A segurança medida em metros de muro, porém, é falsa. Entre os princípios que regem a conservação de bons espaços públicos, dois merecem especial atenção quando o assunto é segurança. O primeiro diz respeito exatamente aos muros e explica por que são ineficientes como medida protetora: muros altos impedem a visão da rua, tanto para quem está dentro quanto para quem está fora, e, assim, acabam facilitando justamente o que deveriam evitar. Isso acontece porque – e aí entra o segundo princípio – o contato visual entre o interior das edificações e a rua permite a interação entre os dois ambientes e aumenta a possibilidade de reação a qualquer movimentação estranha.
Em um contexto mais amplo, o planejamento urbano também impacta a segurança – ou a falta dela. Bairros apenas residenciais, por exemplo, registram uma menor circulação de pessoas na rua e, portanto, tendem a ser mais propícios à ocorrência de crimes. Em qualquer parte da cidade, a segurança depende de proporcionar, por meio de um desenho urbano adequado, que o espaço das ruas convide as pessoas a transitar e a permanecer.
Nesse sentido, as cidades têm a oportunidade de oferecer mais segurança a seus moradores ao aplicar os princípios do Desenvolvimento Orientado ao Transporte Sustentável (DOTS). O DOTS é um modelo de planejamento urbano que propõe bairros compactos, de alta densidade populacional e com uma diversidade de usos no piso térreo da rua para atividades comerciais e serviços, além de espaços públicos seguros que fomentem a interação social.
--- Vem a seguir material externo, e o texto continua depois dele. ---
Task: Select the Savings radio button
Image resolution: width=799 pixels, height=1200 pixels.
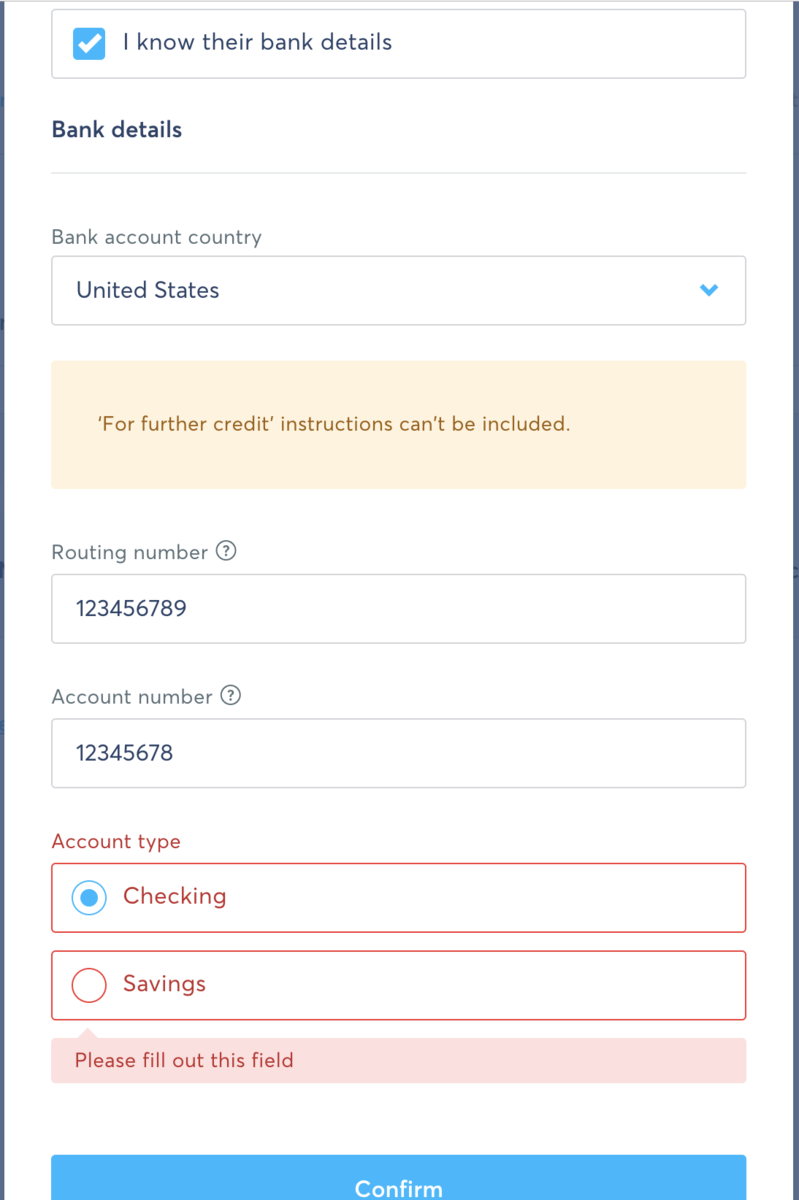Action: [x=89, y=985]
A diversidade de usos em um bairro, mesclando áreas residenciais, comerciais e de lazer, faz com que a área se torne um destino atrativo, ativa os espaços públicos, estimula os deslocamentos a pé e, em consequência, torna o ambiente mais seguro para as pessoas. Ao mesmo tempo, as fachadas ativas promovem a interação entre as pessoas e a rua e estimulam o contato interpessoal. Dessa forma, é possível garantir segurança e, ao mesmo tempo, criar ambientes urbanos que a fortaleçam. Isso porque, “as pessoas se afastam intuitivamente de lugares vazios e sem interações: elas procuram conexões”.